My “crowning glory” was combed, or brushed, and curled by the best hairdresser available at that time, my grandmother. Dad cut it once in a while but the styling didn’t last long.

The part in my hair does what it wants no matter what I try to do with it, so I learned to cope with it. When I was in my teens it got to where I could fix it and it would stay put a little longer. I soon realized that hair was a living thing and a powerful force to be reckoned with.

Some days I had a “good hair day” or at least it started out that way. We would even use sprays that itched, smelled or made my hair look like straw. But, it never stayed controlled for long.

I can’t use sprays now or have perms because of the chemicals involved and their effects on my health. Lately I have found that I can get by with simply curling it, with a little help, and it will look okay for a while. I still have to learn how to use a blow dryer and curling brush, one in each hand, to do whatever the stylists do.

You can see all the stars and models on television with hair “to die for.” The realization is that most of them have professionals to help them and that’s not real life for us everyday folk. The reality is that some days it will look great and some days it will look woe begotten, and yet the process was the same.

Getting to know what to expect from my hair, gray, white or whatever meant another milestone.
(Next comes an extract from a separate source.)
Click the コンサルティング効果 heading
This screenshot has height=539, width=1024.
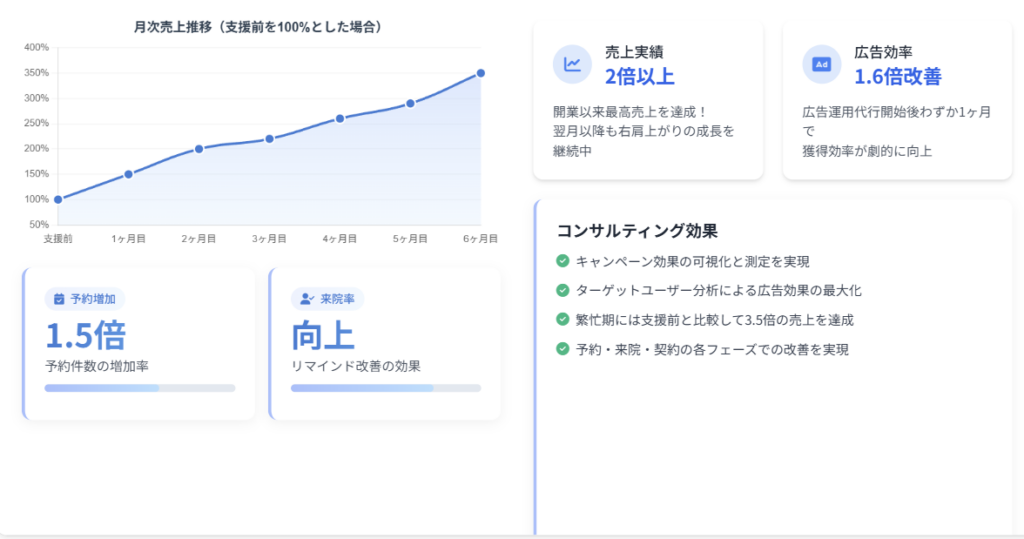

By accepting it for what it is, not something to stress out about, I developed another little chunk of peace of mind.

The hair I know is easier to deal with than what I am not familiar with but I am open to change. One of the joys in life is finally finding a becoming hairstyle but in the process of learning to love and accept ourselves, we need to stress less over the small things and appreciate what we have and who we are.

Looking my best is a way to make me feel more energetic, get into a better mood and feel more confident. Every day I’m going through my morning ritual and no matter how I look when I get done I thank the Lord that I am me.

I do have hair, can hear and see and am able to smile. By smiling I can share an important part of what truly comes from within me with others, the peace I get from knowing my Lord, and hopefully make their day a little better too.

Birthday wishes go out to Jim Compostine and June Collins.

Potluck at Sunset Meadows I on Friday at noon.